As to the dissenting opinion in the instant case, I would point out that it overlooks the language in Festinger v. Kantor, 264 Ark. 275, 571 S.W.2d 82 (1978), where the Arkansas Supreme Court said:

The test of finality, however, is not whether the order settles the issue of title as a question of law. To be final the decree must also put the court’s directive into execution, ending the litigation or a separable branch of it. On this controlling point Chief Justice Cockrill’s entire opinion in Davie v. Davie, 52 Ark. 224, 12 S.W. 558, 20 Am. St. Rep. 170 (1889), is applicable, . . .

264 Ark. at 277. We relied upon that language in Gina Marie Farms when we said:

In Festinger v. Kantor, 264 Ark. 275, 571 S.W.2d 82 (1978), the court extracted from the early case of Davie v. Davie, 52 Ark. 224, 12 S.W. 558 (1889), the rule — “To be final the decree must also put the court’s directive into execution, ending the litigation or a separable branch of it.” 264 Ark. at 277.

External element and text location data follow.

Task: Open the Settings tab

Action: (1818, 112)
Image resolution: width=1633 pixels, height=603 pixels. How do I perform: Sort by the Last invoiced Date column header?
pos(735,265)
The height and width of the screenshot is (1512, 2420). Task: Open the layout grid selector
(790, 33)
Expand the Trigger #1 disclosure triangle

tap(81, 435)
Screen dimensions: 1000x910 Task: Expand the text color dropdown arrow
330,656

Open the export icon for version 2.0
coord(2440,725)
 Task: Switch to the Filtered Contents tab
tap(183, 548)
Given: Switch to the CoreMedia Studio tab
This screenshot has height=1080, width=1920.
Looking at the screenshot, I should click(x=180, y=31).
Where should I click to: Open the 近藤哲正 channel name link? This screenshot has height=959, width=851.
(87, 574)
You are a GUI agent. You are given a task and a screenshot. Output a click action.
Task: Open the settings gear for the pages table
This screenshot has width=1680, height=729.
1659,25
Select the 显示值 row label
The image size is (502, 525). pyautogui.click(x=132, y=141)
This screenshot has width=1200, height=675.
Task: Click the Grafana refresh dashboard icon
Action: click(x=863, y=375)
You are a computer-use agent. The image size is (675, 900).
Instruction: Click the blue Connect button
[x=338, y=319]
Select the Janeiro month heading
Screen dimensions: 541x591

28 Ark. App. at 94. Whether the dissent in the instant case makes a distinction between the words “severable” and “separable” is not clear; however, in Festinger our supreme court used the word “separable” in describing what is necessary for an order to be final and appealable. Also, the opinion in Gina Marie Farms, which relies upon the test of finality set out in Festinger, adequately explains, in my view, the cases discussed in Gina Marie Farms. Obviously, other explanations are possible. But I believe this court should settle as nearly as possible on a rule or test that will serve as a bright-line for future guidance of the bar and any others interested in this issue. Therefore, I agree with the result reached by the majority on the issue before us, and I agree with the following rule stated by the majority opinion.

For an order to be final, it must dismiss the parties from the court, discharge them from the action, or conclude their rights to the subject matter in controversy, putting the court’s directive into execution and ending the litigation or a separable branch of it.

Of course, it is true that all judges on a multijudge court will not always agree on the application of any rule under all the different circumstances in which the issue may arise. Personally, I wish the majority opinion in this case had not stated that “we express no opinion concerning the appealability of an order granting a vocational rehabilitation examination where benefits under [Ark. Code Ann.] § 11-9-505(d) are not awarded.” So, even if a majority of the members of this court are now in agreement with the rule or test of a final order as set out in today’s majority opinion, this does not mean that a majority of the judges of this court will agree with the attorneys as to the finality of every order sought to be appealed. In Stafford v. Diamond Construction Co., 31 Ark. App. 215, 793 S.W.2d 109 (1990), the attorneys on both sides thought the Commission’s order was appealable but a majority of this court did not agree. I think this is an important point to remember. I know of no case which holds that the failure to appeal from an order because an attorney did not think it was appealable is a reason or excuse which will allow the appellate court to review the order at a latter date.

Therefore, I suggest it is better to have an appeal dismissed because there is no final, appealable order than to have an appeal dismissed because the appeal was not taken in time. In Stafford, the employer’s insurance carrier filed a motion to dismiss the claimant’s appeal even though the carrier thought the better rule was to allow the appeal. But the motion to dismiss was allowed and neither party had to file a brief on the merits of the appeal and neither party was foreclosed from raising the issue again after a final, appealable order has been entered.